On top of that, the AI Act (EU Regulation 2024/1689) classifies recruitment as high-risk activity in its Annex III and requires effective human oversight, technical documentation, and heavy penalties from its main date of application, December 2, 2027. A European vendor therefore already operates in a demanding perimeter. The Workday case does not create it here, it confirms from the other shore that you do not leave it by presenting yourself as a mere vendor.

We are a vendor. We have no immunity, and that is the point

Let us be clear, because this is the reflex to avoid. No one here will tell you JobAffinity is shielded: we provide an AI that scores applications, we sit in the same legal perimeter as any vendor. Our structural choices, made long ago, are not about a supposed model transparency, which exists for no LLM, but about governance of the process.

Our AI assists the recruiter, it does not replace them.

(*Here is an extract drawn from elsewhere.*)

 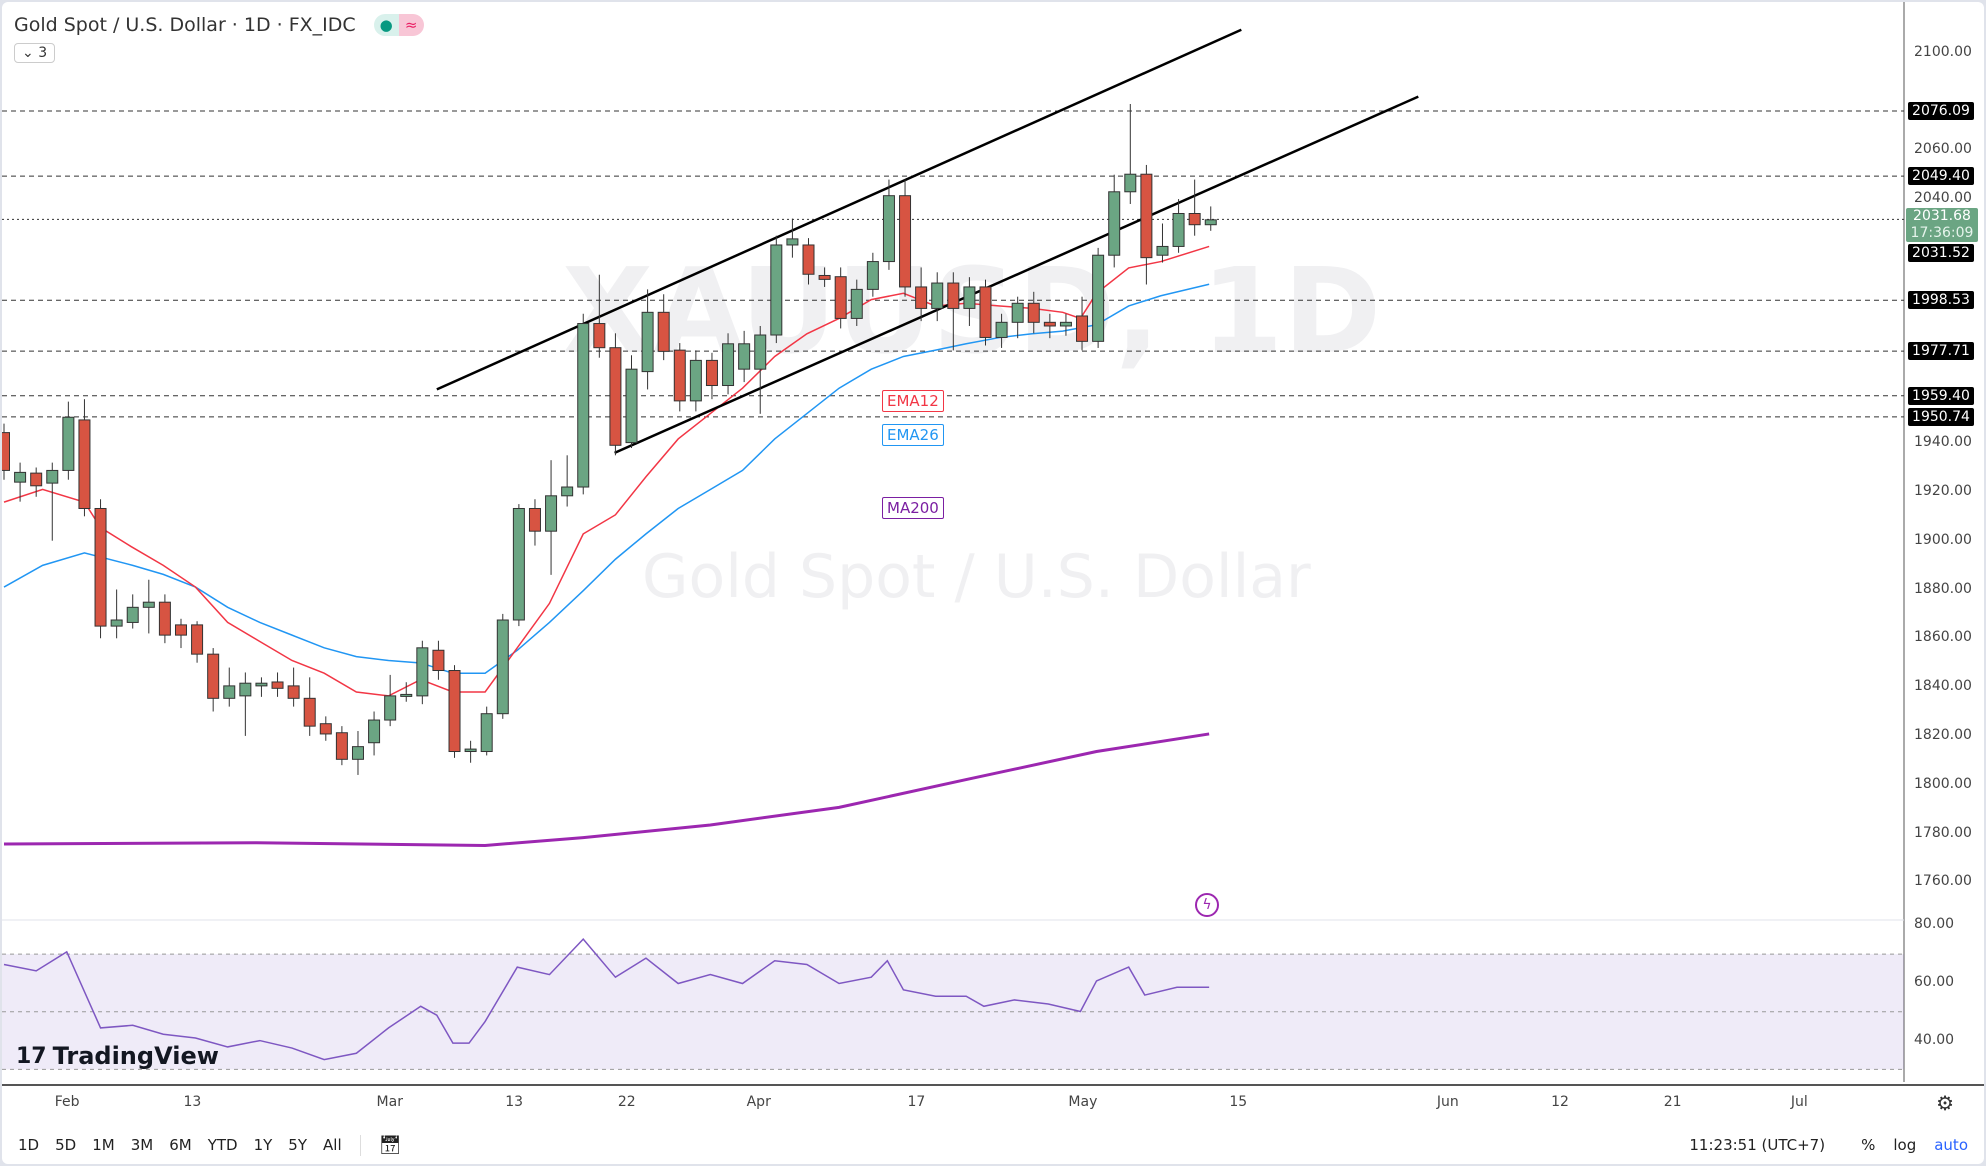 I want to click on clock-timezone: 11:23:51 (UTC+7), so click(x=1758, y=1145).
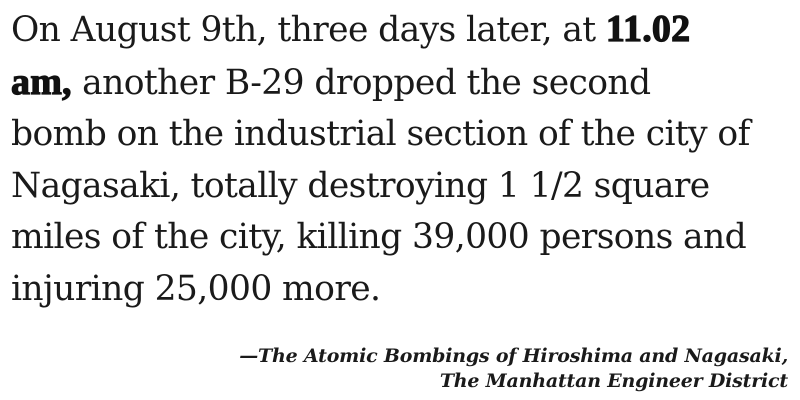  I want to click on attribution-author: The Manhattan Engineer District, so click(614, 381).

The score is a decision aid, never the decision: the human decides, there is no automated rejection, and the recruiter can always ignore, change, or contest a suggestion. Human oversight is not a checkbox, it is the very mechanics of the tool. We control what data enters the scoring, and the system is self-hosted in France, under our end-to-end control, as detailed in our analyses on sovereignty.

Concretely: in JobAffinity, it is the recruiter who sets the scoring criteria at the job level (experience, language, education). The AI reads and understands the CV, then measures it against those criteria. Each score is broken down: on hover, the recruiter sees on which criteria the candidate gains or loses points. If they disagree, they adjust the job's parameters and the ranking follows. We do not explain the inside of the model, we make the frame we impose on it readable and editable.

This is not a defensive posture, it is liability coverage. The day accounts have to be rendered, what gets demonstrated is not the model but the process: a third-party API leaves you nothing to show, a system you govern does.

The grid to apply to your vendor

The Workday case changes the question to ask before you sign. Three questions, this week. What data enters your scoring, and where it is hosted. How the process is documented, knowing no serious vendor will claim to open the model. How human oversight is guaranteed so no rejection is purely automated. If the vendor hesitates or sells you a model transparency no LLM allows, you have just identified who will carry the risk: you.

Liability for bias does not vanish: it gets governed, or it lands on you.